*RECORDS SUPPLIED*:
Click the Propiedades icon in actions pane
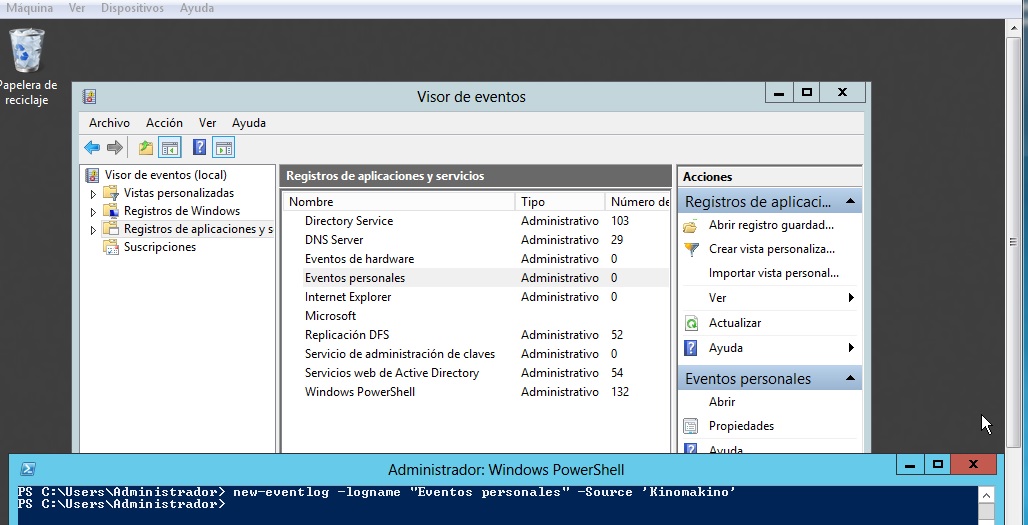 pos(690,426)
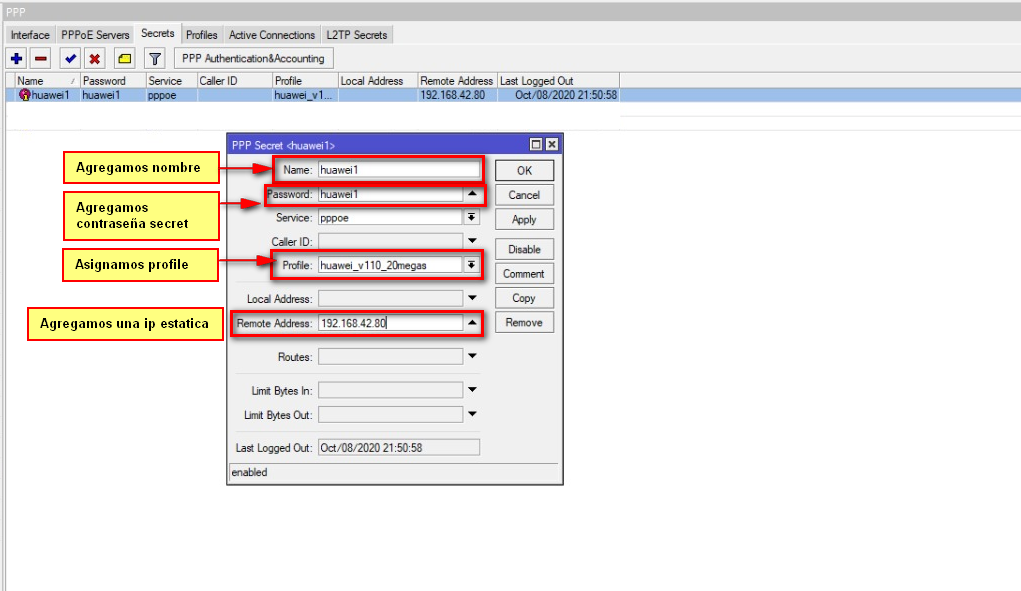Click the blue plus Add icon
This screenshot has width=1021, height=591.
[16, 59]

...

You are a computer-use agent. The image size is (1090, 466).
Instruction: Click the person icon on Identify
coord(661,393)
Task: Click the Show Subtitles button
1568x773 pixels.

--

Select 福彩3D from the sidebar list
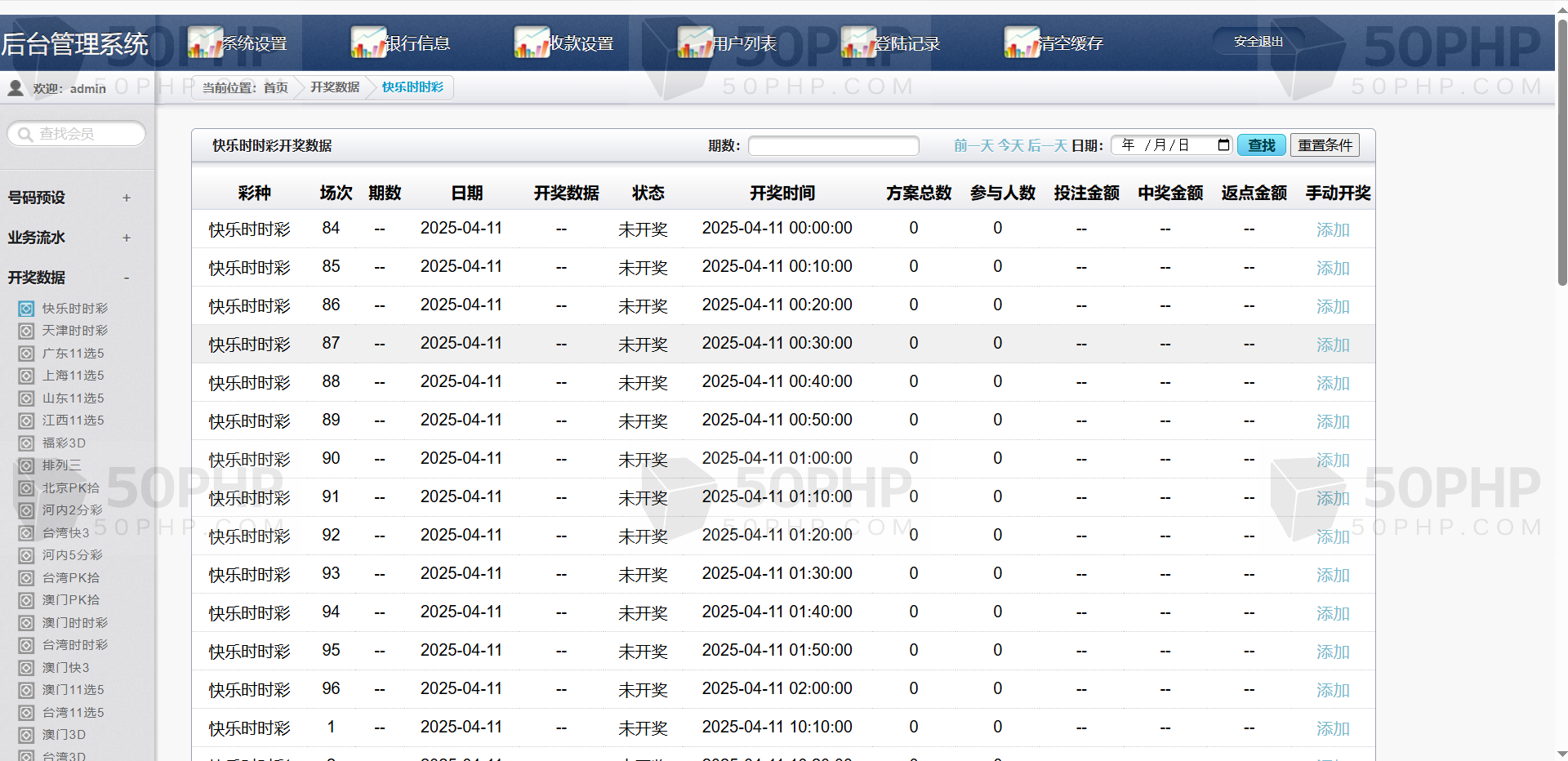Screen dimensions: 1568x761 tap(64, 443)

*WHAT THIS TASK INVOLVES*:
Rewrite the material starting with the line containing "Task: Click the Show Subtitles button" and going on through the line containing "1568x773 pixels.", changing "Subtitles" to "Captions" and leaving everything else unaltered.

*ANSWER*:
Task: Click the Show Captions button
1568x773 pixels.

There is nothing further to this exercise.